Alcánzame en París.
A partir de ahora ya nada volverá a ser lo mismo, tienes derecho a estar enterado. Aún no se me olvidan todos nuestros errores y no voy a perdonar las promesas incumplidas. Ya no voy a esperarte porque tú no lo hiciste conmigo.
Voy a llegar tarde a todos nuestros encuentros para que veas lo poco que me importa el tiempo contigo, y a poner pretextos tontos mientras me besuqueo con otros.
Ya compré el boleto sin regreso, me pienso ir sin dinero para que me cueste trabajo volver al pasado.
No voy a pedir disculpas por mi abandono y jamás te verás obligado a complacerme de nuevo en mis caprichos sibaritas que te parecen “elevados”; al menos hubieras hecho un esfuerzo por apreciarlos porque a estas alturas ya deberías de saber que predico la dolce vita .
Entérate que de mí ya no obtendrás los chistes malos ni las ventajas que me ha dado el yoga durante el sexo. Que mis oraciones en otros idiomas ya no hablarán de amor ni de un “nosotros” y que te regreso todos los recuerdos enteros para que dispongas de ellos como mejor te parezca.
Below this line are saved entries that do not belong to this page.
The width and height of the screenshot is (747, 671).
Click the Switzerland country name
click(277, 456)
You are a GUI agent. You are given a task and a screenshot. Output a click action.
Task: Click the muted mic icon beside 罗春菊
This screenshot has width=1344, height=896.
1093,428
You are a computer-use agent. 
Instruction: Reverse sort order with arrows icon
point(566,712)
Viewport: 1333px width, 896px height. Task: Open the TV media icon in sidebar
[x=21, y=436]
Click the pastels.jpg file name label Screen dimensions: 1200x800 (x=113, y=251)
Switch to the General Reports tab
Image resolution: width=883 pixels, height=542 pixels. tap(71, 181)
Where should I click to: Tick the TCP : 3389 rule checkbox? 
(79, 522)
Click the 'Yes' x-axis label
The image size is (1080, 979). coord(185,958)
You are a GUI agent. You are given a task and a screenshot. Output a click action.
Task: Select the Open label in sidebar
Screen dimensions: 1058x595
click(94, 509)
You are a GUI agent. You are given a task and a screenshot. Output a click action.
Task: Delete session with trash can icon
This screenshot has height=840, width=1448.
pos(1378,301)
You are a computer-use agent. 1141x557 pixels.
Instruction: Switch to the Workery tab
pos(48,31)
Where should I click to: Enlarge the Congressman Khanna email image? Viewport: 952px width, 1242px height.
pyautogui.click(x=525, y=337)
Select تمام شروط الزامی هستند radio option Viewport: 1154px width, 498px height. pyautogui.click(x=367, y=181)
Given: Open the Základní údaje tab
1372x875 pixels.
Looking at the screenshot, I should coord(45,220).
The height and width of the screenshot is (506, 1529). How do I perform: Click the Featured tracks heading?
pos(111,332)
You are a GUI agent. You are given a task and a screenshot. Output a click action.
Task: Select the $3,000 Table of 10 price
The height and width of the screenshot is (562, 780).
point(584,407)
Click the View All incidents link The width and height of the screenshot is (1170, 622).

Te voy a dejar aquí, en buenas manos para que me olvides pronto. Quédate con tus buenos amores y tus viejos amigos, que tu familia te apoye y te cuide cuando estés enfermo. No me extrañes porque no prometo hacer lo mismo, y no esperes cartas o llamadas porque ya no será mi estilo.
Pero si a pesar del daño y del dolor que te inflijo con mi despedida aún tienes ganas de quedarte a ver qué pasa, de descubrir lo inexistente, darle una oportunidad a la locura y si te llegas a aburrir de tu estabilidad rutinaria…
Alcánzame en París, debajo de la torre Eiffel, o rezando en Notre Dame… y si te sientes un poco más dispuesto, nos vemos en algún restaurante de la riviera francesa, con el mar como testigo… y nos robaremos los besos, pero el corazón ya no tiene regreso.